AUFGABEN =
a) Beantworte anhand des Erkenntnisses über die Werbetafeln kurz:
(i) Welchen Betrag muss der Beschwerdeführer dem Land Oberösterreich ersetzen?
(ii) Auf welchen Parzellen wurden die Werbetafeln aufgestellt?
(iii) An welchem Tag wies die Bezirkshauptmannschaft den Antrag ab?
b) Schreib aus dem Erkenntnis über die Werbetafeln alles von „Der Beschwerdeführer hat“ bis hinunter zu „das Landschaftsbild darstellten.“ buchstabengetreu ab.
c) Führe das Erkenntnis über die Werbetafeln nach seinem letzten Satz weiter.

QUELLTEXT =
━━━━━━━━
Index
L55004 Baumschutz Landschaftsschutz Naturschutz Oberösterreich;Norm
NatSchG OÖ 1982 §39 Abs1;Betreff
Der Verwaltungsgerichtshof hat durch den Vorsitzenden Senatspräsident Dr. Kirschner und die Hofräte Dr. Puck, Dr. Waldner, Dr. Novak und Dr. Bumberger als Richter, im Beisein des Schriftführers Mag. Kopp, über die Beschwerde des J in M, vertreten durch Dr. C, Rechtsanwalt in R, gegen den Bescheid der Oberösterreichischen Landesregierung vom 18. Juli 1991, Zl. N-101863/1-I/Ko-1991, betreffend Versagung einer naturschutzbehördlichen Bewilligung, zu Recht erkannt:
Spruch
Die Beschwerde wird als unbegründet abgewiesen.
Der Beschwerdeführer hat dem Land Oberösterreich Aufwendungen in der Höhe von S 3.035,-- binnen zwei Wochen bei sonstiger Exekution zu ersetzen.
Begründung
Mit Schriftsatz vom 19. Dezember 1990 beantragte der Beschwerdeführer bei der Bezirkshauptmannschaft die nachträgliche Erteilung der naturschutzrechtlichen Bewilligung für zwei auf seinem Firmenareal auf den Parzellen 639 und 248/4, KG X, aufgestellte Werbetafeln.
Mit Bescheid der Bezirkshauptmannschaft vom 12. April 1991 wurde dieser Antrag abgewiesen. In der Begründung heißt es unter anderem, der Bezirksbeauftragte für Natur- und Landschaftsschutz habe in seinem Gutachten schlüssig und nachvollziehbar dargelegt, daß diese Werbetafeln einen störenden Eingriff in das Landschaftsbild darstellten.
Der Beschwerdeführer berief.
━━━━━━━━
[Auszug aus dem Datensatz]

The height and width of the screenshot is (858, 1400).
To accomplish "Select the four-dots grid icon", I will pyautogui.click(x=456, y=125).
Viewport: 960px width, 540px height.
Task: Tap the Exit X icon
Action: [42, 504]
━━━━━━━━
LÖSUNGEN JE AUFGABE =
a)
(i) S 3.035,--
(ii) Auf den Parzellen 639 und 248/4, KG X
(iii) Am 12. April 1991

b)
Der Beschwerdeführer hat dem Land Oberösterreich Aufwendungen in der Höhe von S 3.035,-- binnen zwei Wochen bei sonstiger Exekution zu ersetzen.
Begründung
Mit Schriftsatz vom 19. Dezember 1990 beantragte der Beschwerdeführer bei der Bezirkshauptmannschaft die nachträgliche Erteilung der naturschutzrechtlichen Bewilligung für zwei auf seinem Firmenareal auf den Parzellen 639 und 248/4, KG X, aufgestellte Werbetafeln.
Mit Bescheid der Bezirkshauptmannschaft vom 12. April 1991 wurde dieser Antrag abgewiesen. In der Begründung heißt es unter anderem, der Bezirksbeauftragte für Natur- und Landschaftsschutz habe in seinem Gutachten schlüssig und nachvollziehbar dargelegt, daß diese Werbetafeln einen störenden Eingriff in das Landschaftsbild darstellten.

c)
Die belangte Behörde holte ein Gutachten des Landesbeauftragten für Natur- und Landschaftsschutz ein. Dieses lautet:
"Die Parzellen 639 und 248/4 liegen ca. 500 m südöstlich der Ortschaft H in einer Entfernung von ca. 60 m südlich der Trasse der Innkreisautobahn. Seitens des Konsenswerbers wurden im nordöstlichen Eckbereich des Grst. 639 zwei Werbetafeln mit der Aufschrift "Baumschule G in M" errichtet, wobei eine Tafel parallel zur nördlichen Grundgrenze der Parzelle 639 ausgerichtet wurde, die zweite Tafel senkrecht dazu, parallel zur westlichen Grenze des Grst. 248/4 situiert wurde. Die Tafeln weisen jeweils eine Länge von ca. 10 m und eine Höhe von ca. 80 cm auf und wurden auf je 13 Rohrstehern (in Anpassung an das Gelände) in einer Höhe von 1,5 bis 2 m über dem anstehenden Gelände montiert. Für den Schriftzug wurde eine gelbe Farbgebung auf grünem Hintergrund gewählt.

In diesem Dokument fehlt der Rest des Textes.